(Pixel coordinate grounding data)
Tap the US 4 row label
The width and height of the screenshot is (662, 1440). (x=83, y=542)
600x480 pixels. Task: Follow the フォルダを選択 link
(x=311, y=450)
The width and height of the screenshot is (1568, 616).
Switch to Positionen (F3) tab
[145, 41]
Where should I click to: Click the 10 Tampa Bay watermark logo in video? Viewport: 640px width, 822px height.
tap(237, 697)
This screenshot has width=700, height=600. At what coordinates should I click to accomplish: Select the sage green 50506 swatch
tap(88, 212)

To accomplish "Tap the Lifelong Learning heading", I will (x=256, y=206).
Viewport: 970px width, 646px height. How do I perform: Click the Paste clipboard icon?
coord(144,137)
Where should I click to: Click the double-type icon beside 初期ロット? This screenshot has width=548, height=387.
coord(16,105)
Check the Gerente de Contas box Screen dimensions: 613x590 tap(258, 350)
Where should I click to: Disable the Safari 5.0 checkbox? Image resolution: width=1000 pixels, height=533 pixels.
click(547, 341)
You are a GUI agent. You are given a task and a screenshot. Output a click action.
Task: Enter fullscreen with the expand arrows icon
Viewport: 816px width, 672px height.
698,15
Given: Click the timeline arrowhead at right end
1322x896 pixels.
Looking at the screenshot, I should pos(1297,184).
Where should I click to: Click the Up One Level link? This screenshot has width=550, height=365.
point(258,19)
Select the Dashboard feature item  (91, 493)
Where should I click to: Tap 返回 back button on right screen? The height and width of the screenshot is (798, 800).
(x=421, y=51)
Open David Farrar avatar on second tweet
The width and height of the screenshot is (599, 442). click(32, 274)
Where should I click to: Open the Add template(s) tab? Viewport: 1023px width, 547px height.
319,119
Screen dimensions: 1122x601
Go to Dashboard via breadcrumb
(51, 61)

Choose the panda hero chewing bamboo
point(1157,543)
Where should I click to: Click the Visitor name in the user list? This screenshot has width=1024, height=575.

WHAT TO DO
What are the lines from the one with "Task: Enter fullscreen" through the last line of the records above? Quote them exactly and add nothing.

FINAL ANSWER
Task: Enter fullscreen with the expand arrows icon
Viewport: 816px width, 672px height.
698,15
Given: Click the timeline arrowhead at right end
1322x896 pixels.
Looking at the screenshot, I should pos(1297,184).
Where should I click to: Click the Up One Level link? This screenshot has width=550, height=365.
point(258,19)
Select the Dashboard feature item  (91, 493)
Where should I click to: Tap 返回 back button on right screen? The height and width of the screenshot is (798, 800).
(x=421, y=51)
Open David Farrar avatar on second tweet
The width and height of the screenshot is (599, 442). click(32, 274)
Where should I click to: Open the Add template(s) tab? Viewport: 1023px width, 547px height.
319,119
Screen dimensions: 1122x601
Go to Dashboard via breadcrumb
(51, 61)

Choose the panda hero chewing bamboo
point(1157,543)
Where should I click to: Click the Visitor name in the user list? This screenshot has width=1024, height=575.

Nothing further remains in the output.